Die mit einem Aufstieg in die 4. Liga verbundenen Auflagen seien für den Verein mit gutem Gewissen nicht zu erfüllen, so die Begründung der Verantwortlichen. Was immer man als Fußballanhänger von dieser Entscheidung halten mochte, sie machte in jedem Fall deutlich, dass die Kluft zwischen der höchsten Amateurklasse und dem semi-professionellen Spielbetrieb in der Regionalliga offensichtlich riesengroß war (und ist), zumal der Verzicht auf den Aufstieg à la Waldgirmes bundesweit alles andere als ein Einzelfall war.
Während man in Lahnau also auf den sportlichen Lohn des Titelgewinns verzichtete, spielte das Thema Regionalliga beim FSV Fernwald, der seit 2005 ebenfalls in der Oberliga Hessen spielte, letztlich nie eine Rolle. Zwar reichte es in der Spielzeit 2011/12 einmal zu einem beachtlichen 3. Platz, aber im Grunde wird man wahrscheinlich froh gewesen sein, überhaupt auf diesem Niveau über Jahre die Klasse gehalten zu haben. Als sich nach der Saison 2013/14 abzeichnete, dass die wirtschaftlichen Rahmenbedingungen für einen weiteren Verbleib in Hessens höchster Spielklasse nicht mehr ausreichen würden bzw. das Interesse daran nicht mehr vorhanden war, zog man die Konsequenzen.

Fernwälder Rückzug

Wie sich der Aufstieg der Teutonen aus Watzenborn-Steinberg in den letzten beiden Jahren im Einzelnen vollzogen hat und welchen Beitrag dabei die ehemaligen Spieler des FSV Fernwald (und des SC Waldgirmes) geleistet haben, muss an dieser Stelle nicht noch einmal erörtert werden. Festzuhalten bleibt, dass der vierte Hessenmeister aus Mittelhessen, dessen Glanzzeiten bisher in den späten 1930er und in die erste Hälfte der 1950er Jahre zu finden waren, das Wagnis Regionalliga eingeht und er damit der erste heimische Verein seit über 80 Jahren ist, der überregional am Ball sein wird.

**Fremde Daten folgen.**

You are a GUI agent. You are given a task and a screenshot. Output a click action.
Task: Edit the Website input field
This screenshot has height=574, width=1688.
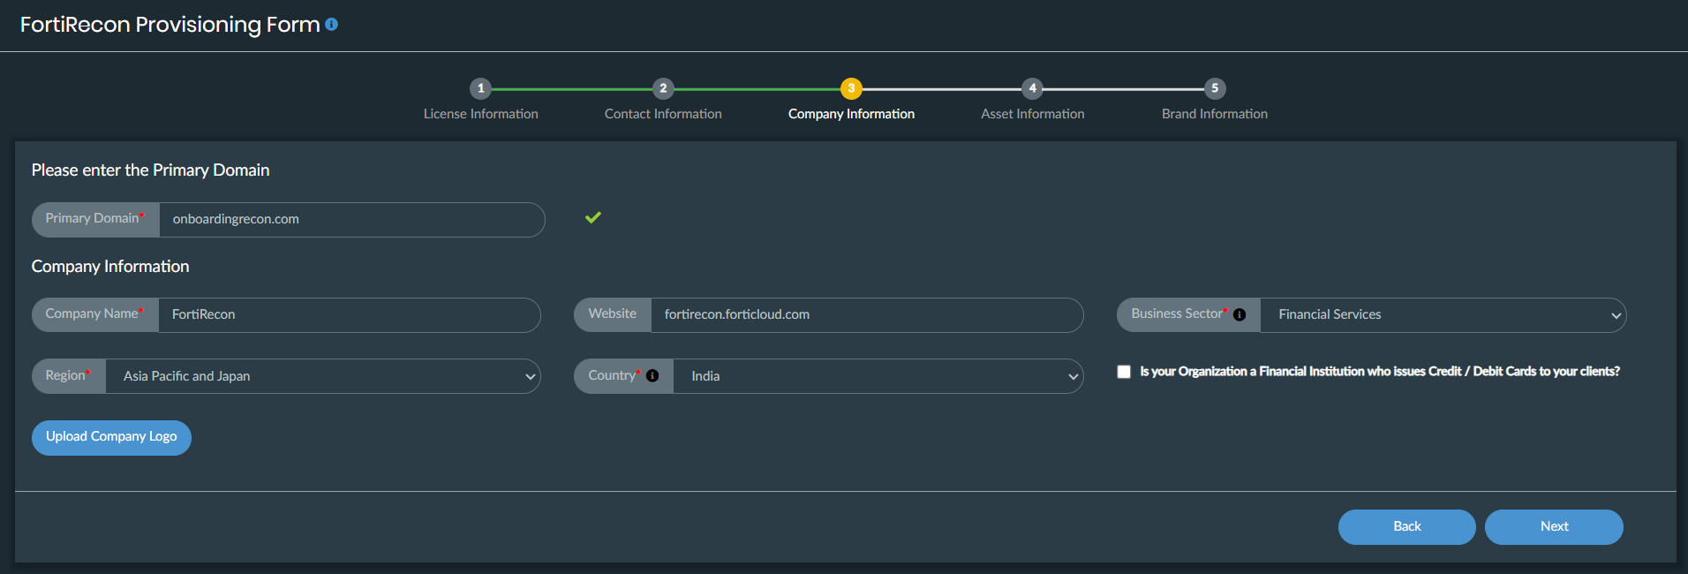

Wie auch immer die Saison für die Mannschaft und den Verein verlaufen wird, für den Fußball an der Lahn ist der Aufstieg der Teutonia in die Regionalliga Südwest in jedem Fall ein Ereignis, das man guten Gewissens als historisch bezeichnen kann. Man kann deshalb nur die Daumen drücken, dass die kommende Regionalliga-Spielzeit keine einmalige Episode bleiben wird.